Major performance problem with std.array.front()
Dmitry Olshansky
dmitry.olsh at gmail.com
Sat Mar 8 00:23:27 PST 2014
08-Mar-2014 05:18, Andrei Alexandrescu пишет:
> On 3/7/14, 12:48 PM, Dmitry Olshansky wrote:
>> 07-Mar-2014 23:57, Andrei Alexandrescu пишет:
>>> On 3/6/14, 6:37 PM, Walter Bright wrote:
>>>> In "Lots of low hanging fruit in Phobos" the issue came up about the
>>>> automatic encoding and decoding of char ranges.
>>> [snip]
>>>
>>> Allow me to enumerate the functions of std.algorithm and how they work
>>> today and how they'd work with the proposed change. Let s be a variable
>>> of some string type.
>>
>> Special case was wrong though - special casing arrays of char[] and
>> throwing all other ranges of char out the window. The amount of code to
>> support this schizophrenia is enormous.
>
> I think this is a confusion. The code in e.g. std.algorithm is
> specialized for efficiency of stuff that already works.

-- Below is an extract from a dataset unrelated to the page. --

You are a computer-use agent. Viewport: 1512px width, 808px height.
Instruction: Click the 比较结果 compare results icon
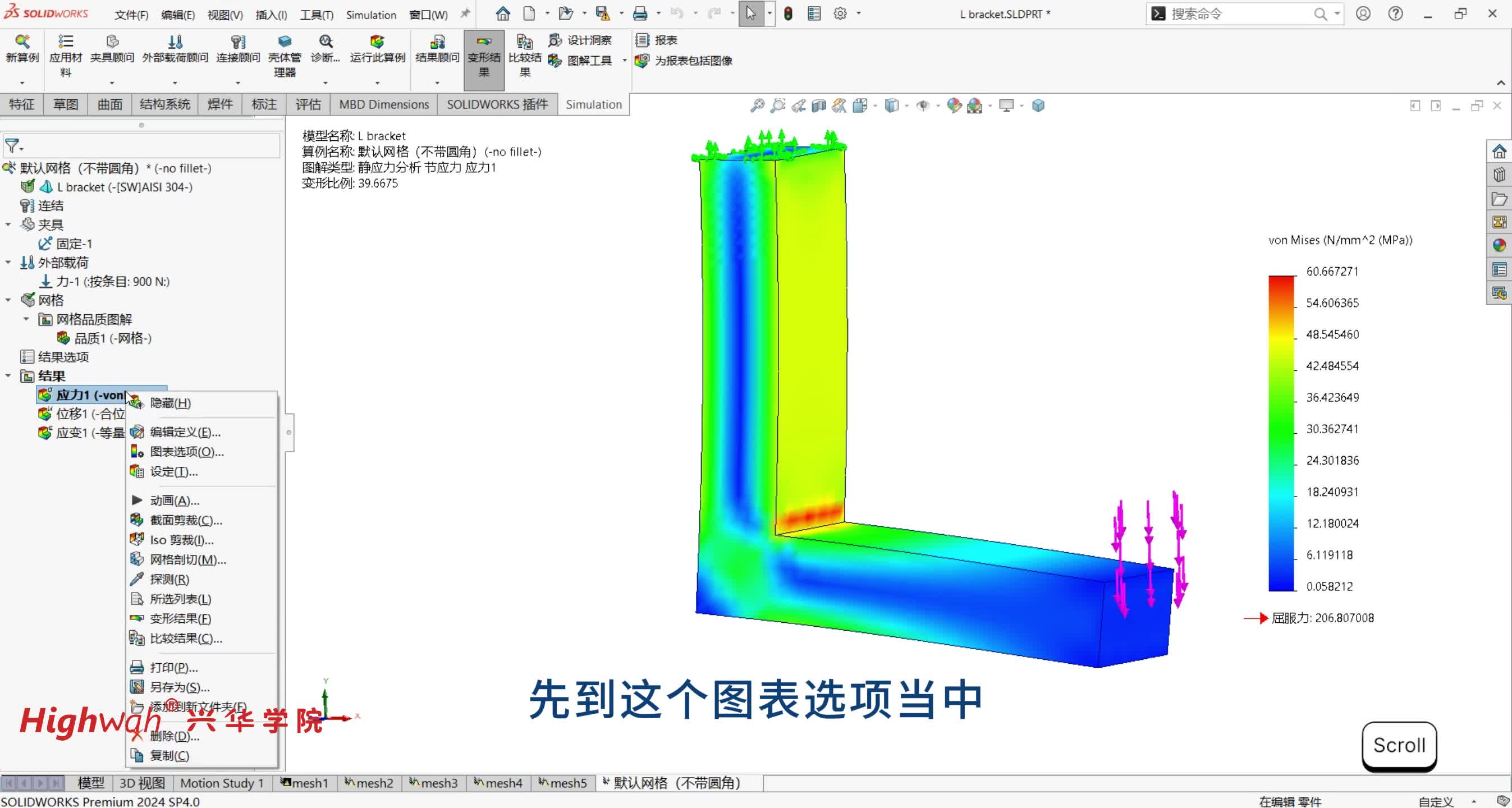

Well, I've said it elsewhere - specialization was too fine grained.
Either a generic or it doesn't work.
>
>>> Making strings bidirectional ranges has been a very good choice within
>>> the constraints. There was already a string type, and that was
>>> immutable(char)[], and a bunch of code depended on that definition.
>>
>> Trying to make it work by blowing a hole in the generic range concept
>> now seems like it wasn't worth it.
>
> I disagree. Also what hole?
Let's say we keep it.
Yesterday I had to write constraints like this:
if((isNarrowString!Range && is(Unqual!(ElementEncodingType!Range) ==
wchar)) ||
(isRandomAccessRange!Range && is(Unqual!(ElementType!Range) == wchar)))
Just to accept anything that works alike to array of wchar, buffers and
whatnot included.
I expect that this should have been enough:
isRandomAccessRange!Range && is(Unqual!(ElementType!Range) == wchar)
Or maybe introduce something to indicate any "DualRange" of narrow chars.